At least that seemed to be the sentiment inside the Royal Oak Music Theatre in Royal Oak, Michigan, as the band took the stage and the all-ages crowd of punks, immigrants, large drunk men, and women in brightly colored scarves left the drinks they had been drinking, or the jigs they had been dancing, to crowd tightly against the stage.

The opening they heard were the bold first lines of song “Ultimate,” a song with a solid Gogol Bordello-esque take on the world: “There were never any good old days — they are today, they are tomorrow.” The words were sung by Eugene Hutz, and as the violin and accordion melodies resonated and the song kicked into its faster, punk-rock second half, the crowd’s attention was first and foremost on the lanky, goofy-eyed frontman with an absurdly large mustache. The undisputed master of ceremonies, Hutz’s condition alternated between high energy and crazy-high energy, his gold medallions swinging throughout.

In “Supertheory of Supereverything,” a quasi-intellectual song disguised as a super-goofy polka, Hutz sang, “First time I had read the Bible, it had struck me as unwitty. I think it may started rumor that the Lord ain’t got no humor.” The crowd responded by both shouting the refrain and jumping up and down as a seemingly single unit.

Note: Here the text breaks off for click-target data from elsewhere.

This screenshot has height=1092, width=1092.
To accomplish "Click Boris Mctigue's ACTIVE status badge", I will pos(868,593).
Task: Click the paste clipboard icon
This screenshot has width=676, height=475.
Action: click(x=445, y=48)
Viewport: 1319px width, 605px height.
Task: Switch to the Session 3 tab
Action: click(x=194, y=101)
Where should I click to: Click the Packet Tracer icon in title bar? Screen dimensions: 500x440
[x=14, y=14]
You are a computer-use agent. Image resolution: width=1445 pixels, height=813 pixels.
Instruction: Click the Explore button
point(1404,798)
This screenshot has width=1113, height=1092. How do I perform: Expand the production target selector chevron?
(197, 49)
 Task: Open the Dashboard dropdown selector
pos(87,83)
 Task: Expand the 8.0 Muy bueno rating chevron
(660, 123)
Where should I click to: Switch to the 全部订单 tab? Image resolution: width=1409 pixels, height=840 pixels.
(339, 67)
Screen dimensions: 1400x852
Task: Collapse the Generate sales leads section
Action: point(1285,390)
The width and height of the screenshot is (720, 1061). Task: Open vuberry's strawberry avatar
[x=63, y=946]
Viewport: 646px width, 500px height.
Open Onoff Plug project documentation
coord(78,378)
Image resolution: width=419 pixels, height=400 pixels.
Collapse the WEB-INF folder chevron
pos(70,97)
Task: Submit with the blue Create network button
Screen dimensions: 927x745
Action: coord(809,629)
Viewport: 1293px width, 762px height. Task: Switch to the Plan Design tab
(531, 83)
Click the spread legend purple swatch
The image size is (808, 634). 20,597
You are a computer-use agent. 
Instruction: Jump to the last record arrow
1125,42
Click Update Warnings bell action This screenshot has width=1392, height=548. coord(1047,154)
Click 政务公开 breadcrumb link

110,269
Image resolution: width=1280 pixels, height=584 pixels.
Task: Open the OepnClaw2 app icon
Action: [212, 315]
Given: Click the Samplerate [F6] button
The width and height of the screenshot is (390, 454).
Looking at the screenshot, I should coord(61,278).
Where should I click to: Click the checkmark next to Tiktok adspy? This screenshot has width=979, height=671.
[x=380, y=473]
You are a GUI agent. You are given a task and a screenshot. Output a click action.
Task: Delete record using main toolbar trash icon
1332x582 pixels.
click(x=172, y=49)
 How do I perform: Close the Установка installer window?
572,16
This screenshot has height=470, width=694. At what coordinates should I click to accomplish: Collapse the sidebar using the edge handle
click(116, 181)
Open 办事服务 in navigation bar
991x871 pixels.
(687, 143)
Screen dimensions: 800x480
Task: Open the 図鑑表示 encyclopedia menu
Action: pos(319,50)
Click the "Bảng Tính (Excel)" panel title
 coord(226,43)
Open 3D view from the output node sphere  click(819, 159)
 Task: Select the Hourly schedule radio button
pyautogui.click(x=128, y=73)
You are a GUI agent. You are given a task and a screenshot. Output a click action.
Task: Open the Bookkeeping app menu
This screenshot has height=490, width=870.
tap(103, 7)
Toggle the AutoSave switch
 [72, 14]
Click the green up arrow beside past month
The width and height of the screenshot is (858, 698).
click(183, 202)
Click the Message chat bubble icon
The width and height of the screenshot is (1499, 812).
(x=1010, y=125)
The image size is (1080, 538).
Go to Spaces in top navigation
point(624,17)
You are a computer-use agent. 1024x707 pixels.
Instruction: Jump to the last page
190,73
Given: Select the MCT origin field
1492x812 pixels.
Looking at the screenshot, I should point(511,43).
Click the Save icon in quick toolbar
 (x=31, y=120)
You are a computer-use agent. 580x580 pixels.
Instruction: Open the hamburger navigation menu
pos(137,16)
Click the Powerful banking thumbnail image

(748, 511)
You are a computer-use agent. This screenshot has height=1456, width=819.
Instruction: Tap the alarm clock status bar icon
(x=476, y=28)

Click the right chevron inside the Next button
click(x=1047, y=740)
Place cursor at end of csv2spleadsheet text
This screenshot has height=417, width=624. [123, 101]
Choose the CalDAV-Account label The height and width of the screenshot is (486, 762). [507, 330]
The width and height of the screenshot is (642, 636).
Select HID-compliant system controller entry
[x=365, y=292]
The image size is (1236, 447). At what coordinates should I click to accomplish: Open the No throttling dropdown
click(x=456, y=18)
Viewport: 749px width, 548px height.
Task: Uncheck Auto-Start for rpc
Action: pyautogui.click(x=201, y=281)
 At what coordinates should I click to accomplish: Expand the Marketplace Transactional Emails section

Even more than jumping was the amount of crowd surfing, and there probably isn’t a band that encourages it more than Gogol Bordello — there was at least one band member at the very edge of the stage at any given time. During a particularly high point of “Think Locally, Fuck Globally,” for instance, back up singers and dancers Elizabeth Sun and Pamela Racine appeared with cymbals and a giant bass drum and proceeded to play them in the faces of those in the front row.

There also were some calm moments, such as the few times Hutz actually stopped to speak to the crowd. “This is for the Ukrainian population of Michigan,” he said, before the band began to play “Suddenly… (I Miss Carpaty),” a song with lyrics that switch from English to Ukrainian to Russian, telling the story of a necrophile. Hutz danced as Yuri Lemeshev’s accordion raced, and the crowd — perhaps in part from the in-house Ukrainians — escalated back to its frenzied state.

In fact, much of the performance resembled a guttural, impassioned tribute to almost everything — Besides lame wedding receptions, they are definitely against those. “Have you ever been to American wedding? Where’s the vodka? Where’s the marinated herring? Where’s the supply that’s gonna last three days?” Hutz sang during “American Wedding.”

The plea — that people should be partying harder and longer — seemed to apply to the situation in front of him as well. Hutz’s gypsy punks rode out the set past what felt like the normal ending time, to the fourth, fifth, and sixth songs of their encore; until everyone was drenched in sweat, until it felt like no more dancing could be done, or “Hey”s could be yelled. In the increasingly intense concert-hall floor, Gogol Bordello showed the crowd that it not only could go for more, but that it felt great when it did. In the last chants of the last song the band played, everyone was still with it.

“Love is a voice of a savage soul. This savage love is undestructable,” Hutz sang.
Gogol fans new and old — all still going strong — screamed back in agreement.